Since university, like many in my generation, I've been fairly addicted to the internet. Up until recently, there wasn't a day in the last 8-9 years that I haven't been online. The level of information intake has stayed relatively constant but the level of communication with other people, and sharing personal thoughts and information, has steadily increased. At first it was just emails, then Facebook appeared, and then Twitter. "Being connected" online formed the pattern of each day, part of the fabric of day-to-day life.

However, this all came to a dramatic halt when I travelled to Africa. The laptop and smartphone were left at home and we were plunged into an environment where internet access was a rare, slow and expensive luxury. Internet cold turkey. I expected it to be a real struggle, that the cravings for human connections and information would go achingly unfilled. That expectation is perhaps testament enough of how deep it possible to get. Because the reality is that when you put yourself in a situation where you can no longer get your information and connection fix from the internet, you go out and seek it in the real world.

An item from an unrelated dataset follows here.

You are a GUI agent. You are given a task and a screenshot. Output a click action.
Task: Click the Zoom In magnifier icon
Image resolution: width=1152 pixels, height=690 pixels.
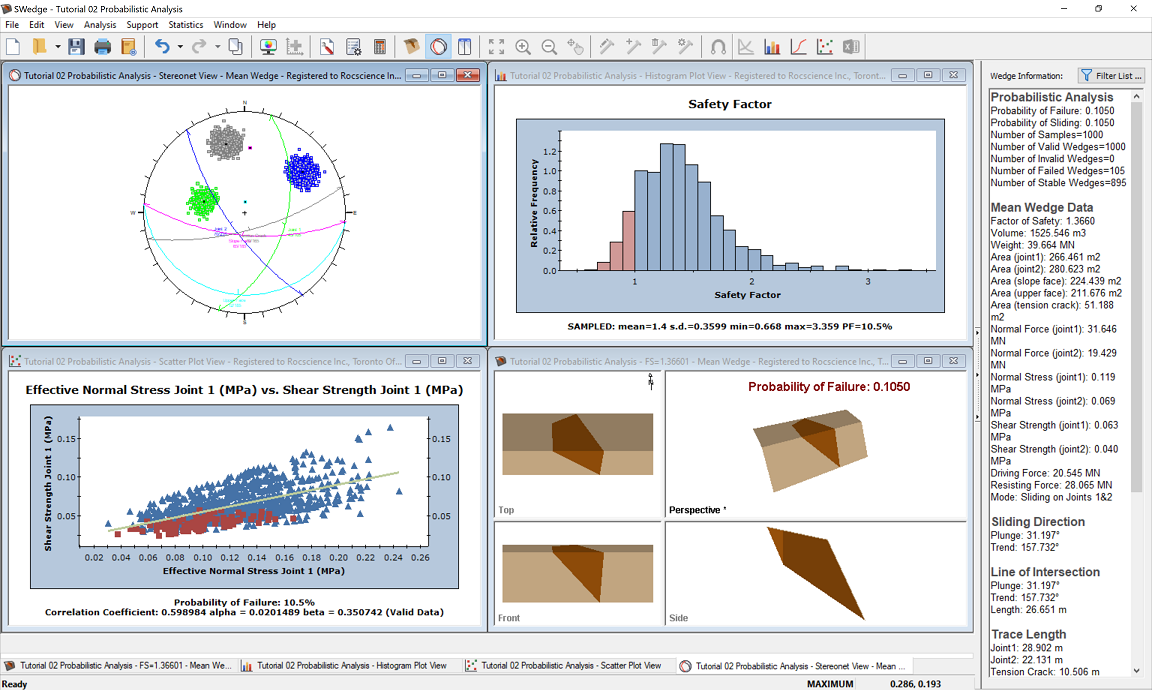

In Africa, without the internet, there was more knowledge and human interaction than I could have ever possibly absorbed. The fabric of day-to-day life is full of real human connections and interactions with nature. I started to realise that "online life" is a very poor substitute for "real life". The things we learnt and the connections we made were all done using the old fashioned mechanisms of talking, walking, travelling and first hand experience. These unplugged experiences were so much more valuable, so much richer and fuller than anything online.

On return to the UK I realised that this was not specific to Africa. That despite the increasingly online nature of life here, it was perfectly possible to unplug. I dabbled with Facebook and Twitter again, but I found them so much less fulfilling now that I had rediscovered the technicolor of the real world. I also began to realise that there is an inversely proportional relationship between time spent immersed in online life and time immersed in the real world. The more time I spent online, the less I was getting out of life. So I decided to go for self-imposed internet cold turkey. I didn't check my emails for weeks, my social networking for months and evidently haven't been on my blog until now. In many ways, I've never been happier than over the last 3 months. There is so much to do in life, I don't know how I ever had time for the internet before.

I guess, in the end, there is a balance to be found. While I've effectively given up on "social networking" and I'm going to continue to maintain my new dramatically reduced level of online activity, I still enjoy reading small amounts of online news, comment and blogs – and I'll continue to add my contribution to the collective discourse with posts on this blog.